Q3. Experiment with different hyperparameters such as learning rate, number of trees, and tree depth to
optimise the performance of the model. Use grid search or random search to find the best
hyperparameters
ANS-

In [None]:
import numpy as np
from sklearn.datasets import make_regression
from sklearn.metrics import mean_squared_error, r2_score
from sklearn.model_selection import GridSearchCV
from sklearn.ensemble import GradientBoostingRegressor

# Generate a random regression problem
X, y = make_regression(n_samples=1000, n_features=10, noise=0.1, random_state=42)

# Define the hyperparameter grid to search over
param_grid = {
    'learning_rate': [0.01, 0.1, 1],
    'n_estimators': [100, 500, 1000],
    'max_depth': [2, 4, 6]
}

# Create a GradientBoostingRegressor object
gb = GradientBoostingRegressor()

# Use grid search to find the best hyperparameters
grid_search = GridSearchCV(gb, param_grid=param_grid, cv=5)
grid_search.fit(X, y)

# Print the best hyperparameters and corresponding score
print("Best hyperparameters:", grid_search.best_params_)
print("Best score:", grid_search.best_score_)


Q4. What is a weak learner in Gradient Boosting?
ANS-

In [None]:
In Gradient Boosting, a weak learner is a simple model 
or an algorithm that can only make a slightly better
prediction than random guessing on its own. These are
typically decision trees with a small number of nodes, 
also known as decision stumps, that are used to model the 
residual errors or the gradient of the loss function. 
In Gradient Boosting, the weak learners are trained in a
sequential manner, where each subsequent weak learner tries 
to improve the prediction errors of the previous one.
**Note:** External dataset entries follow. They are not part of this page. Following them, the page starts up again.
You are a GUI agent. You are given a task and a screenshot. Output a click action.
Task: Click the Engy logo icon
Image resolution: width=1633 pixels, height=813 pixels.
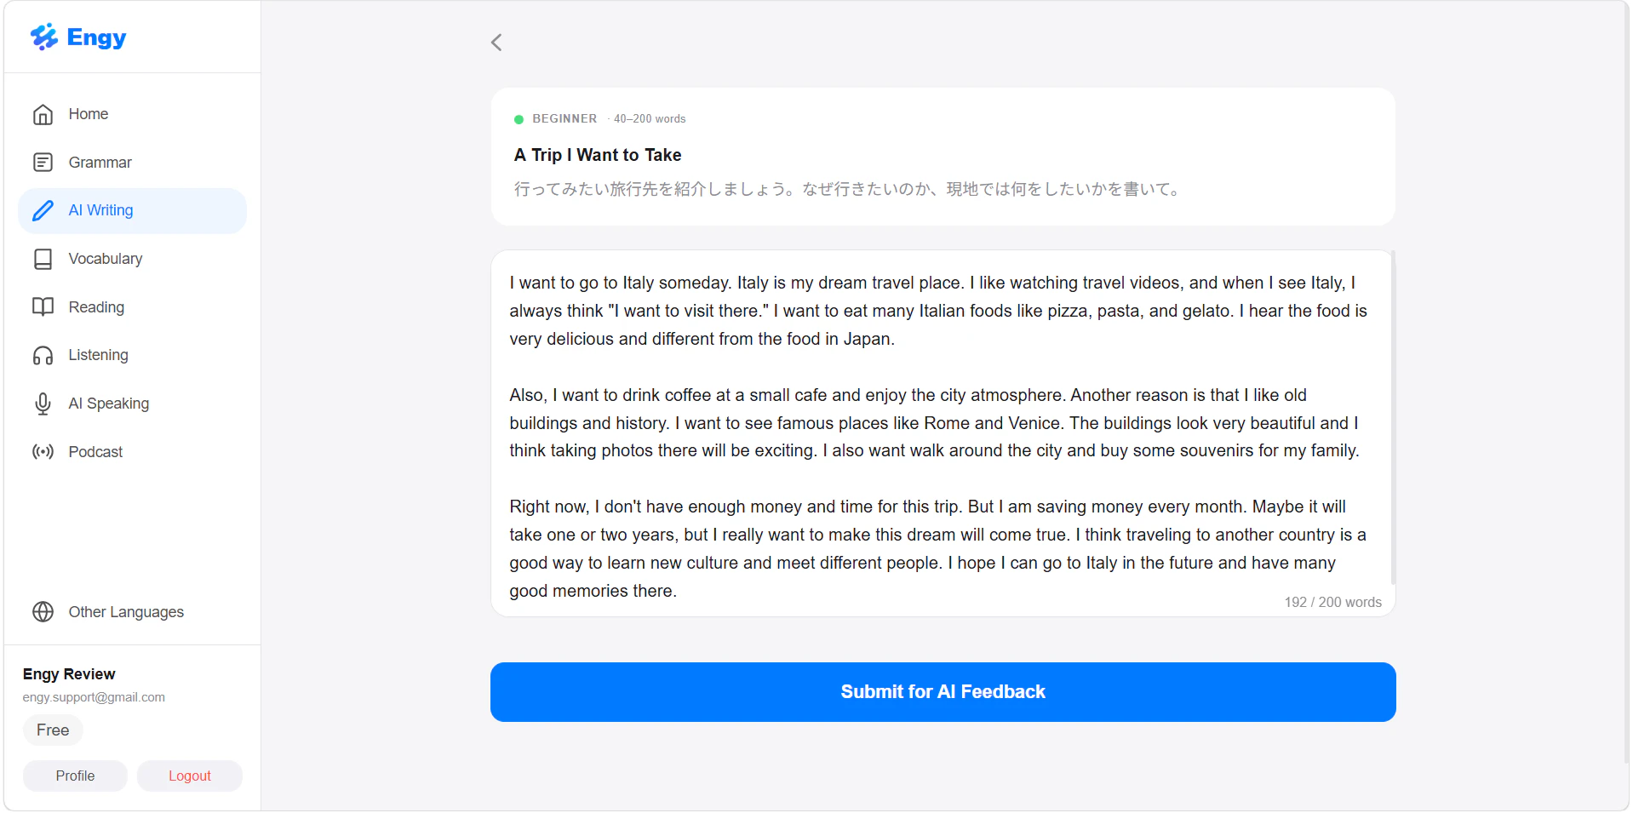click(x=44, y=37)
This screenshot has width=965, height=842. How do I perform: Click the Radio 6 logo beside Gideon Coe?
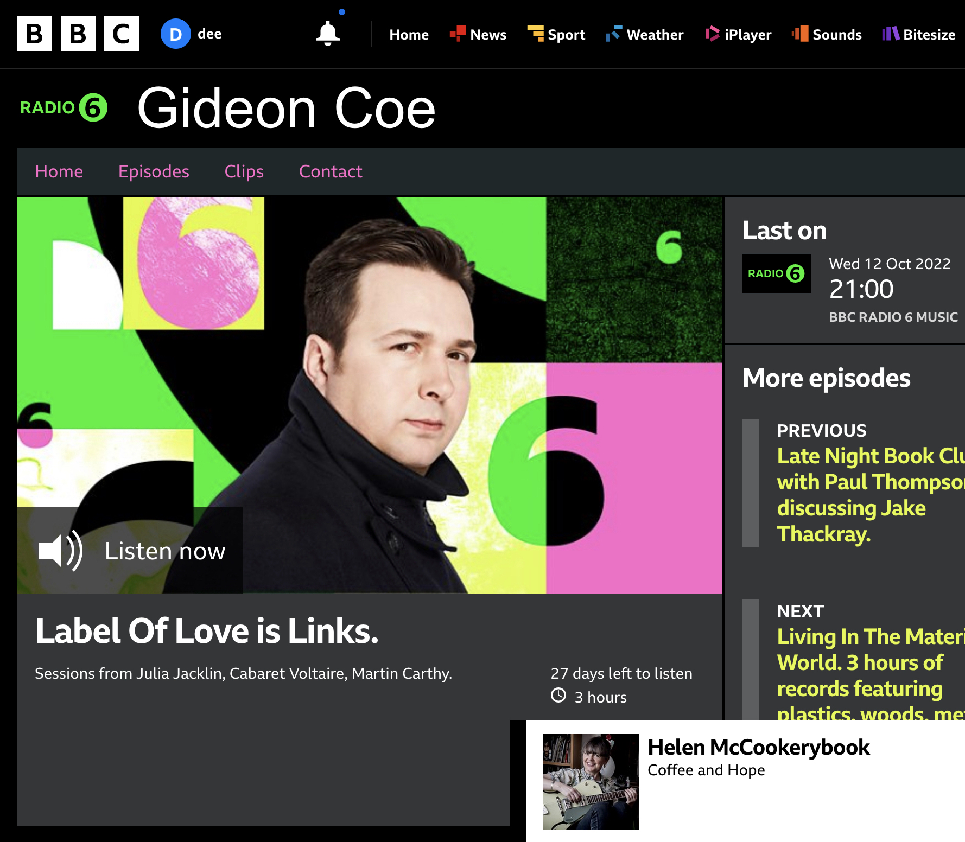[x=64, y=107]
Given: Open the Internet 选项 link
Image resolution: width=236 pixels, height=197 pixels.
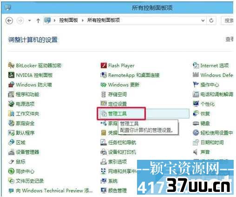Looking at the screenshot, I should [215, 66].
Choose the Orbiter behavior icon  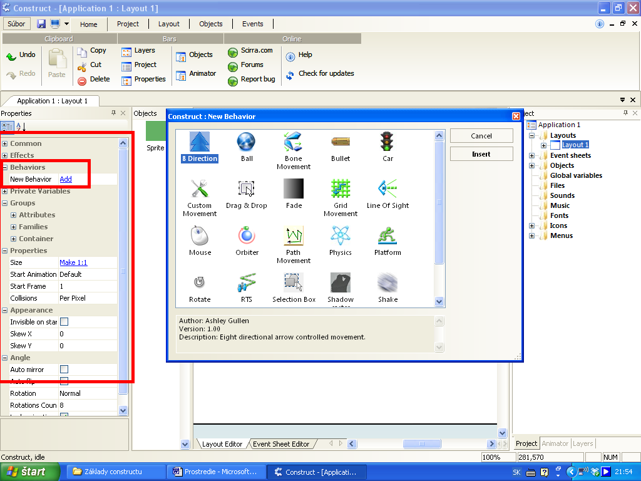pos(247,237)
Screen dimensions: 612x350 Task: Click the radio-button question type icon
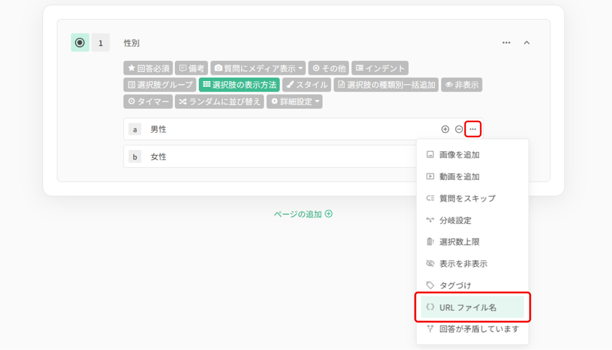pos(80,43)
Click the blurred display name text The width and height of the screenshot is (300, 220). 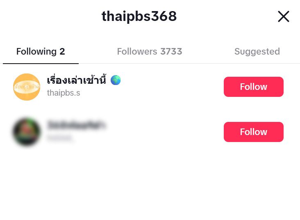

The final
model is a combination of these weak learners, which results in
a much stronger and more accurate predictor than the individual
weak learners.

Q5. What is the intuition behind the Gradient Boosting algorithm?



ANS-

In [None]:
The intuition behind the Gradient Boosting algorithm is to combine multiple weak learners into a strong learner
in an iterative manner. At each iteration, the algorithm 
fits a new weak learner to the residual errors from the
previous iteration. By doing so, the algorithm learns to 
correct the errors made by the previous weak learners, 
and the resulting model gradually improves in performance.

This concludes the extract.